[Your objective]:
Wherever the word "Pokaż" appears in a line of the data, that line should be copied.

(Stored data)
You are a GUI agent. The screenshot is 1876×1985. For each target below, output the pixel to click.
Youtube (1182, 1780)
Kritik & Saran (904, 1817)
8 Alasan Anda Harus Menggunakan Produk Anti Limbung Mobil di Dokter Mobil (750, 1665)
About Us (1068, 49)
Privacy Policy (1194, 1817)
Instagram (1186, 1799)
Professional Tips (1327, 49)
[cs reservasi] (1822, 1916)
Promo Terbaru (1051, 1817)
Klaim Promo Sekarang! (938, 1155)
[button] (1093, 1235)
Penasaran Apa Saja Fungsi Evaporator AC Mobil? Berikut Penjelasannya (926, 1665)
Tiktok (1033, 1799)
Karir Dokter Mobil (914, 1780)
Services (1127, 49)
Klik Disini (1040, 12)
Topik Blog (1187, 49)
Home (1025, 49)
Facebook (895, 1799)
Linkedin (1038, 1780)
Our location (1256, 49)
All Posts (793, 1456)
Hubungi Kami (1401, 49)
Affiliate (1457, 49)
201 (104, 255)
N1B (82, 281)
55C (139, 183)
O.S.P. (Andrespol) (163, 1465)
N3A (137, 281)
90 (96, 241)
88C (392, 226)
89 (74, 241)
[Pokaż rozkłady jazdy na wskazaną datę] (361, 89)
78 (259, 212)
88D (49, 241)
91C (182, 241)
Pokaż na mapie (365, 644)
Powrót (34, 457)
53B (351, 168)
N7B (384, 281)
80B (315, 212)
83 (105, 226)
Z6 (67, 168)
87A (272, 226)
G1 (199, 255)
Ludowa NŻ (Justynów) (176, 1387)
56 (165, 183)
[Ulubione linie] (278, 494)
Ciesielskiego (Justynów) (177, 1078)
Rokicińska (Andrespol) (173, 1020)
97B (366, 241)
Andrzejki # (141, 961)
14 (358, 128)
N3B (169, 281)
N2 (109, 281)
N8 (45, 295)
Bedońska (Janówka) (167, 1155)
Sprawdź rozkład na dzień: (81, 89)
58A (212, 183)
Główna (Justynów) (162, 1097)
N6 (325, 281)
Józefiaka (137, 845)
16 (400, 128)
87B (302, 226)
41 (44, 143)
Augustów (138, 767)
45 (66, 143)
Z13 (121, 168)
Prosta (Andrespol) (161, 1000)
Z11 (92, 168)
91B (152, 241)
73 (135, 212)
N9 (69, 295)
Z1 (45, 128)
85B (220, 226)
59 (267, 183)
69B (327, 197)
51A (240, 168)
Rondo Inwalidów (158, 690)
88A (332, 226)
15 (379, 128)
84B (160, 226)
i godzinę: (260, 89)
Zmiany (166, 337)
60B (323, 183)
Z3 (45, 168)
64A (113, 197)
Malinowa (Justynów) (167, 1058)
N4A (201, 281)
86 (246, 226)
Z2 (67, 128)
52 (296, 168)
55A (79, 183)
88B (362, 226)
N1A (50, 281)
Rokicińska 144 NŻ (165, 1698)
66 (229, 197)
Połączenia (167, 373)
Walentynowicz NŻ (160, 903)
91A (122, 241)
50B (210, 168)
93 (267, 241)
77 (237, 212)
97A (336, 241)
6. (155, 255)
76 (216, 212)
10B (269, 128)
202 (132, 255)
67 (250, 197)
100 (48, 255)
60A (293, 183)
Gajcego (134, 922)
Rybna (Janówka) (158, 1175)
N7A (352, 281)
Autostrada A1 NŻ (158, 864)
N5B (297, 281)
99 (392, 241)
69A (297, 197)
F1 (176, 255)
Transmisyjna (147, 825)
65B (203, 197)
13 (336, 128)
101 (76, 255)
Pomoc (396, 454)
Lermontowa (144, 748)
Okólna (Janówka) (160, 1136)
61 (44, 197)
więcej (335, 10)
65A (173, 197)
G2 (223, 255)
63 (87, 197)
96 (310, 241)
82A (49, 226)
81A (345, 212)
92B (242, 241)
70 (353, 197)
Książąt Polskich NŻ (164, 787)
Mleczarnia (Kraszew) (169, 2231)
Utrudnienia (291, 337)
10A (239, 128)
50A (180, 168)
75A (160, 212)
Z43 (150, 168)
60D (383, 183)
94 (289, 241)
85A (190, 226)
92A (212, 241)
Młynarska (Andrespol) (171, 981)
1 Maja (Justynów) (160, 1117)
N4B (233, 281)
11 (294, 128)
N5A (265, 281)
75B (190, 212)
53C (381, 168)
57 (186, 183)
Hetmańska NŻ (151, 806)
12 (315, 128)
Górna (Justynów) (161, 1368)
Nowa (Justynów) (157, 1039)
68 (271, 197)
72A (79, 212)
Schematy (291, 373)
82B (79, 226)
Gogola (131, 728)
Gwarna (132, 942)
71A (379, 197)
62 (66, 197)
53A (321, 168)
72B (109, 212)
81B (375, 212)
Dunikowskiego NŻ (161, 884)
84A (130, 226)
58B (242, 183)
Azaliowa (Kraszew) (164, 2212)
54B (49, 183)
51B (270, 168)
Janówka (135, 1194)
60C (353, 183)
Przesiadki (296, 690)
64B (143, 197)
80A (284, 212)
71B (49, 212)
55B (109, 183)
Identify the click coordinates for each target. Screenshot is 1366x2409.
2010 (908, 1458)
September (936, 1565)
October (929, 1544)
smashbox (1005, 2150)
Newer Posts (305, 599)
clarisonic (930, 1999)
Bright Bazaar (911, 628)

[Problem solution]:
[Pokaż rozkłady jazdy na wskazaną datę] (361, 89)
Pokaż na mapie (365, 644)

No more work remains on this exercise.